[Python-Dev] Bizarre new test failure

Guido van Rossum guido@python.org
Sat, 08 Jun 2002 22:10:44 -0400


Offline, Jeremy, Neil, Tim & I figured out what was really the case
here.  I believe the last thing we reported here was that we'd found a
sample program that required several gc.collect() calls to clean out
all its garbage, which surprised Neil and Tim.  Since they know the
collector inside out, if it surprises them, there's probably a bug.
Here's the analysis.

A new-style instance increfs its class (its ob_type), to make sure
that the class doesn't go away as long as the instance exists.  But
the tp_traverse handler for new-style instances didn't visit the
ob_type reference, so the collector thinks there are "outside"

Data lines
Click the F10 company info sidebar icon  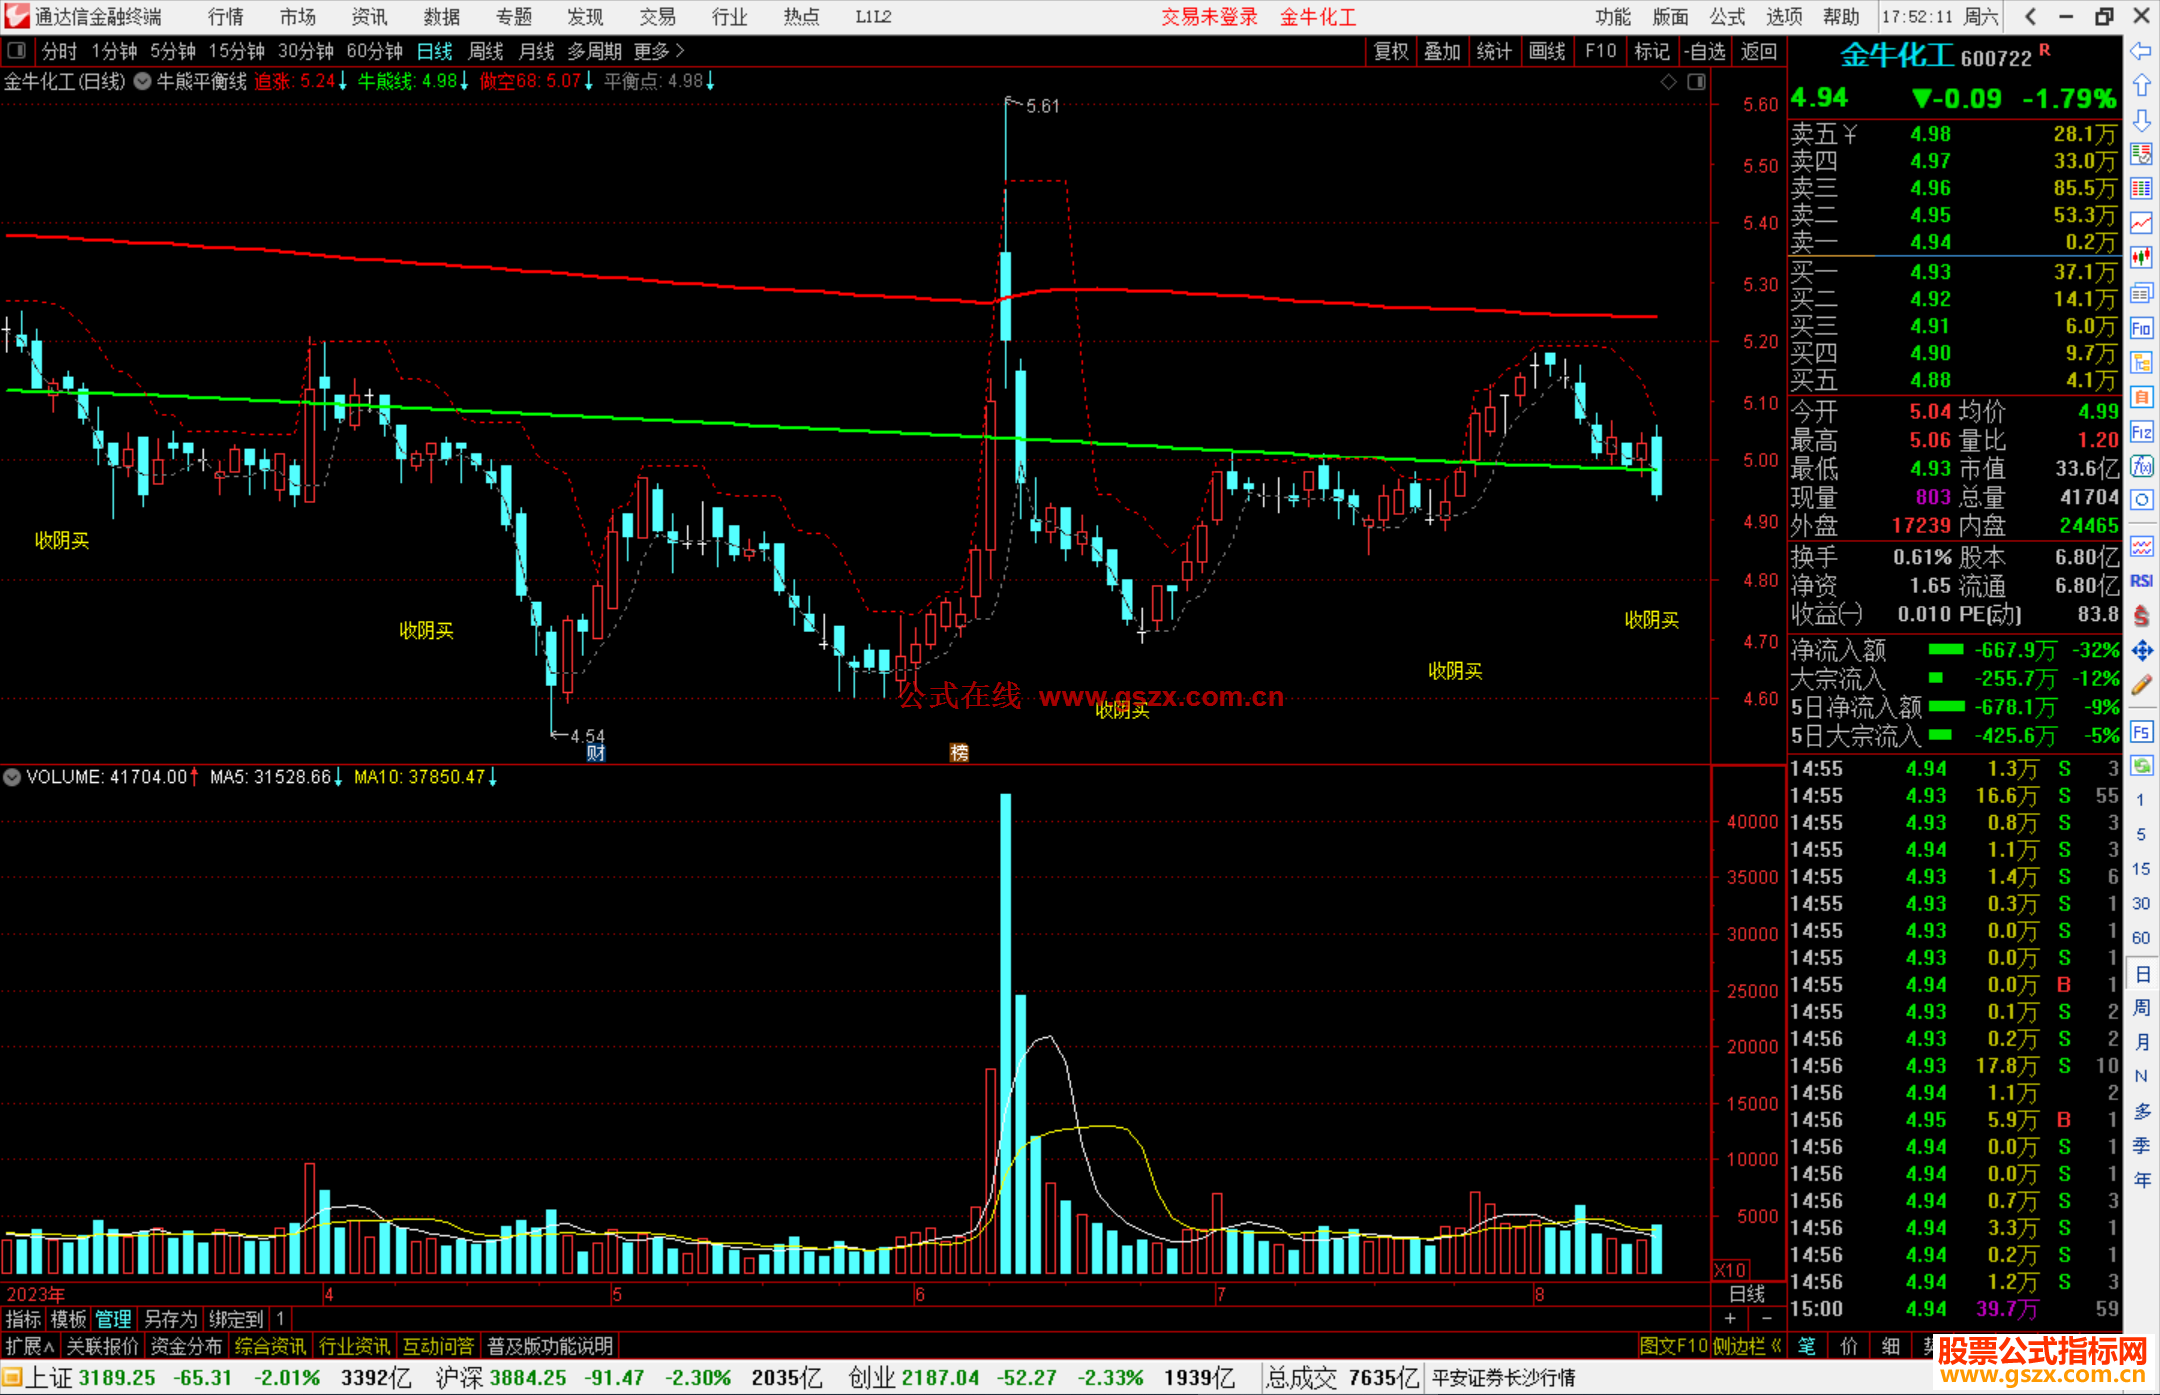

Stated problem
Continue the Python-Dev message on the garbage collector test failure from the point where it stops.

The reply
references to the class, and doesn't collect it.  When the last
instance goes away, the refcnt to the class finally matches what the
collector sees, and it can collect the class (once all other
references to it are gone of course).

I was tempted to say "this ain't so bad, let's keep it that way."  But
Jeremy and Tim came up with counterexamples involving a cycle between
a class and its instance, where the cycle would never be broken.  Tim
found that this program grows without bounds, though ever slower,
since it spends more and more time in the 2nd generation collector,
where all the uncollected objects eventually end up:

  while 1:
      class A(object): pass
      A.a = A()

I tried the simplest possible fix, which was to visit self->ob_type in
the new-style instance tp_traverse handler (subtype_traverse() in
typeobject.c).  But this caused assertions to fail all over the place.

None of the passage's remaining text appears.